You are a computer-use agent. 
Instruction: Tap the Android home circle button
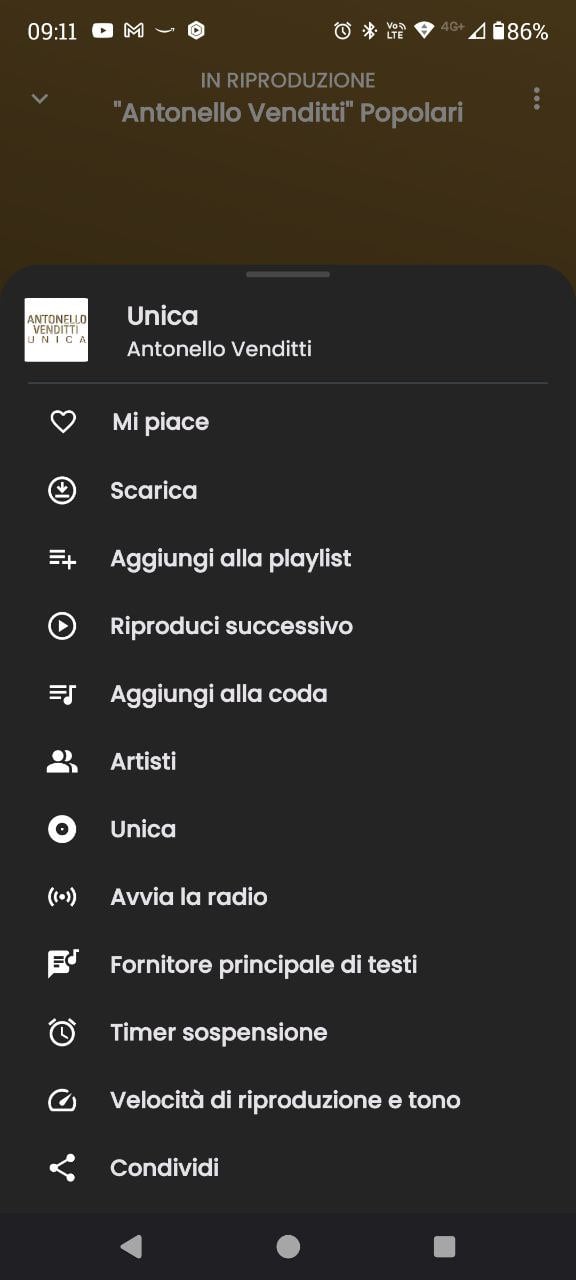(288, 1246)
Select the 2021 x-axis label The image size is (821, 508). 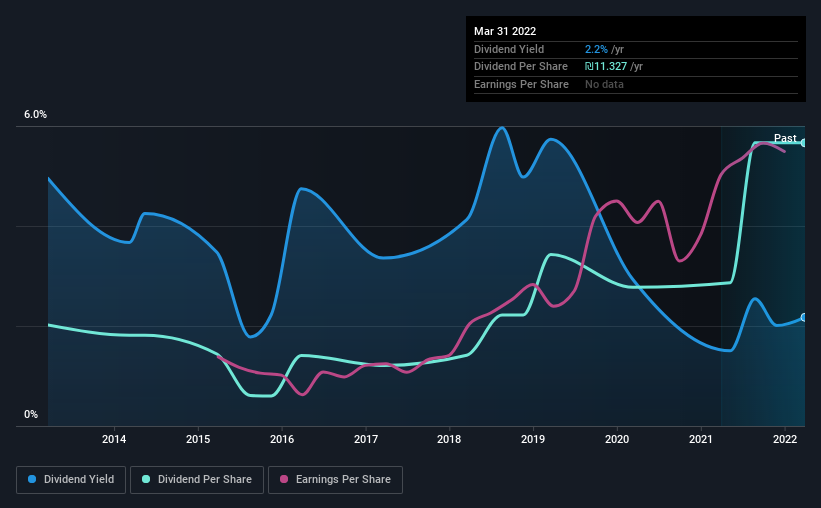[701, 439]

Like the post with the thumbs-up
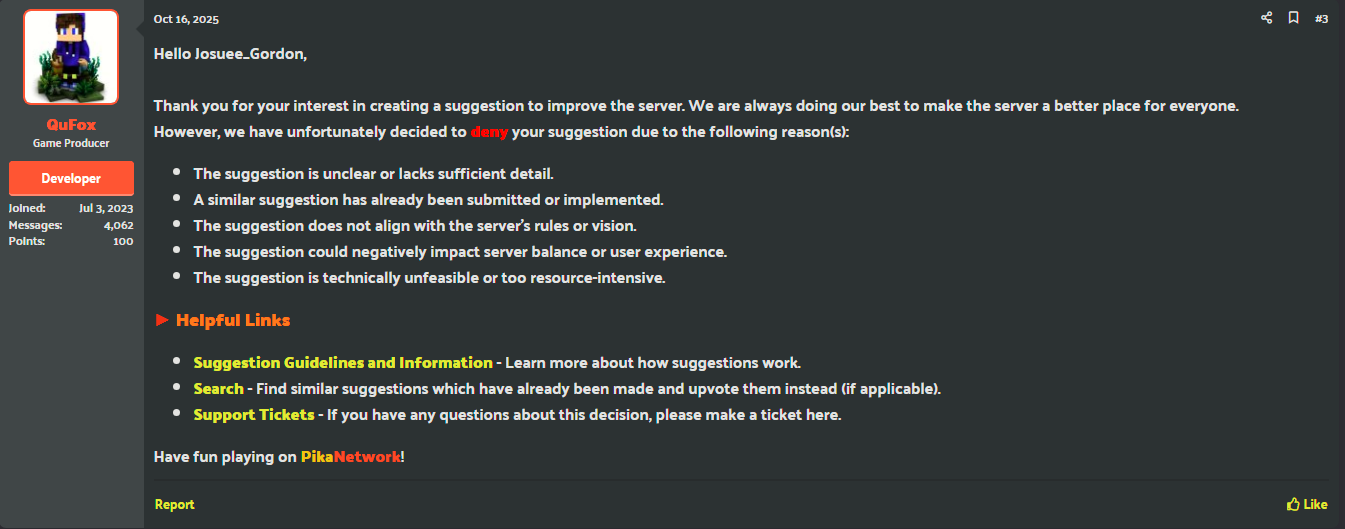pos(1307,504)
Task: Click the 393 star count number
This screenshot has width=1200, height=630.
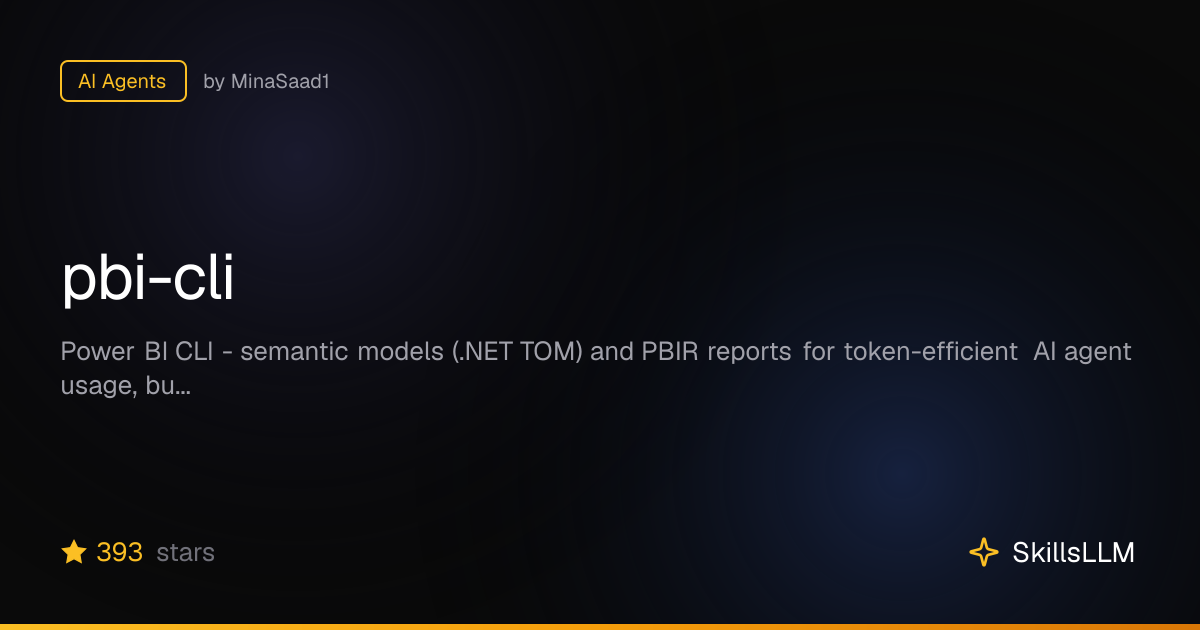Action: [120, 552]
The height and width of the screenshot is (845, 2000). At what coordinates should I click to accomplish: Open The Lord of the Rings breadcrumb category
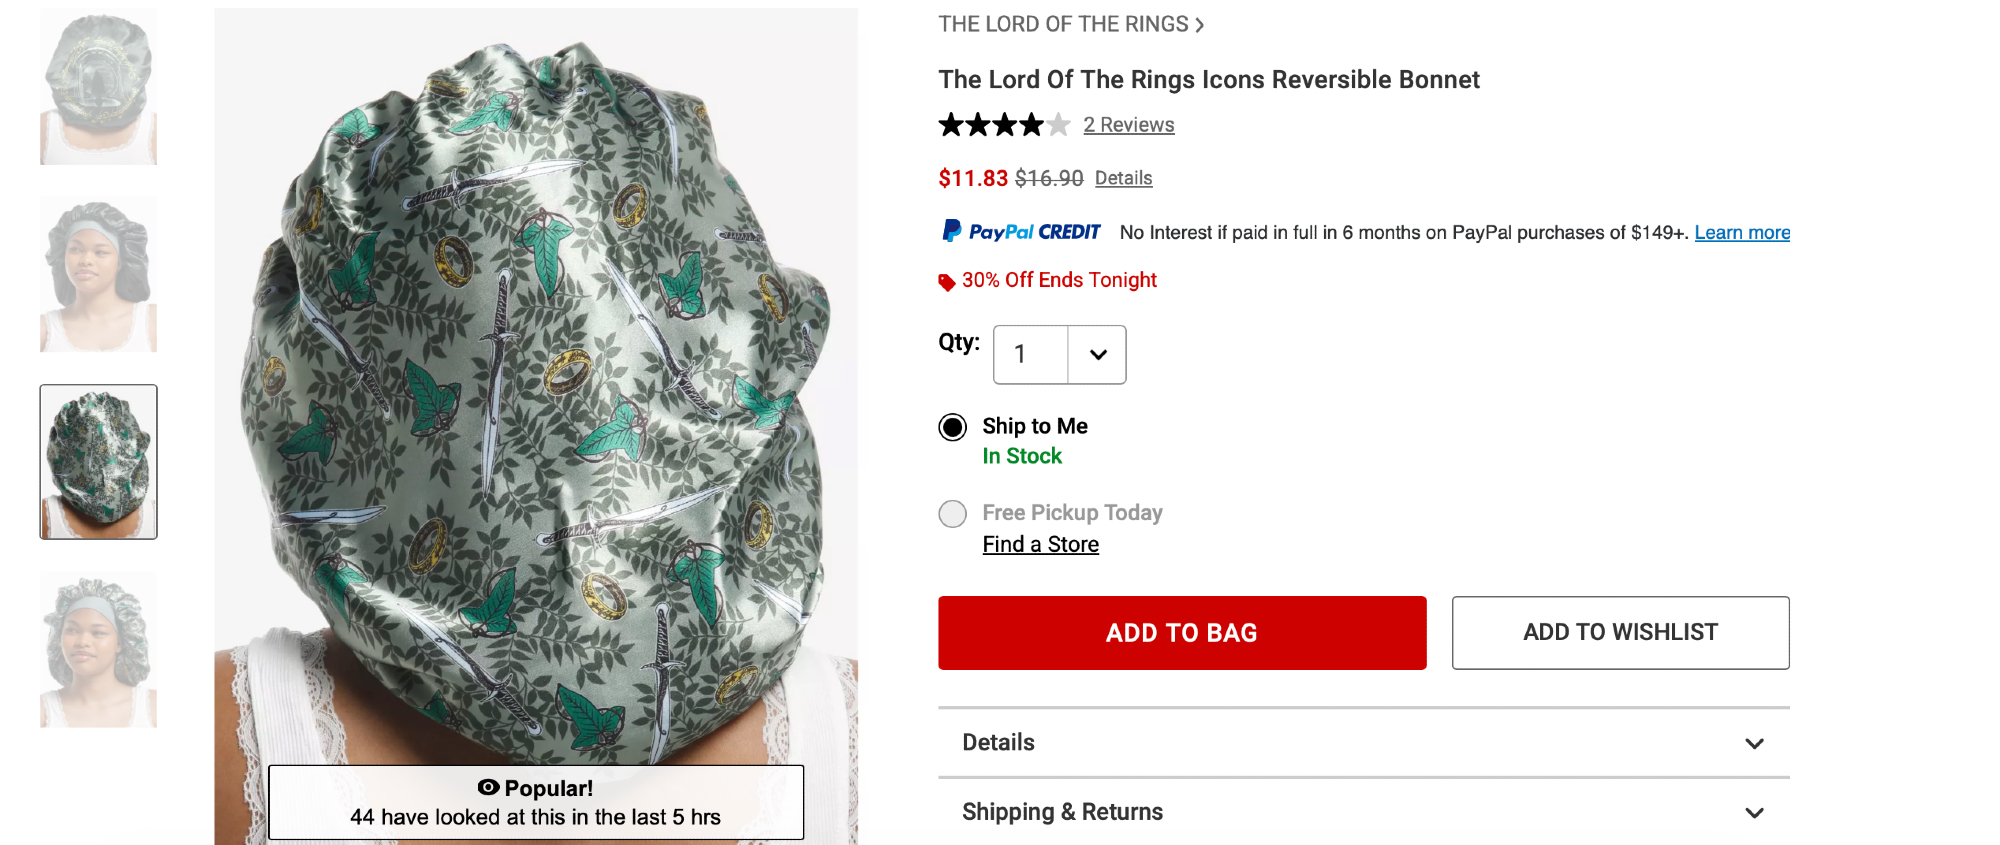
***
» **Task statement**: Give back exactly, and only, the lines from the one holding "This screenshot has width=1200, height=630." through the last line of the entries, with every picture omitted.

» **Answer for this exercise**:
This screenshot has width=1200, height=630.
Action: [120, 552]
The height and width of the screenshot is (845, 2000). At what coordinates should I click to accomplish: Open The Lord of the Rings breadcrumb category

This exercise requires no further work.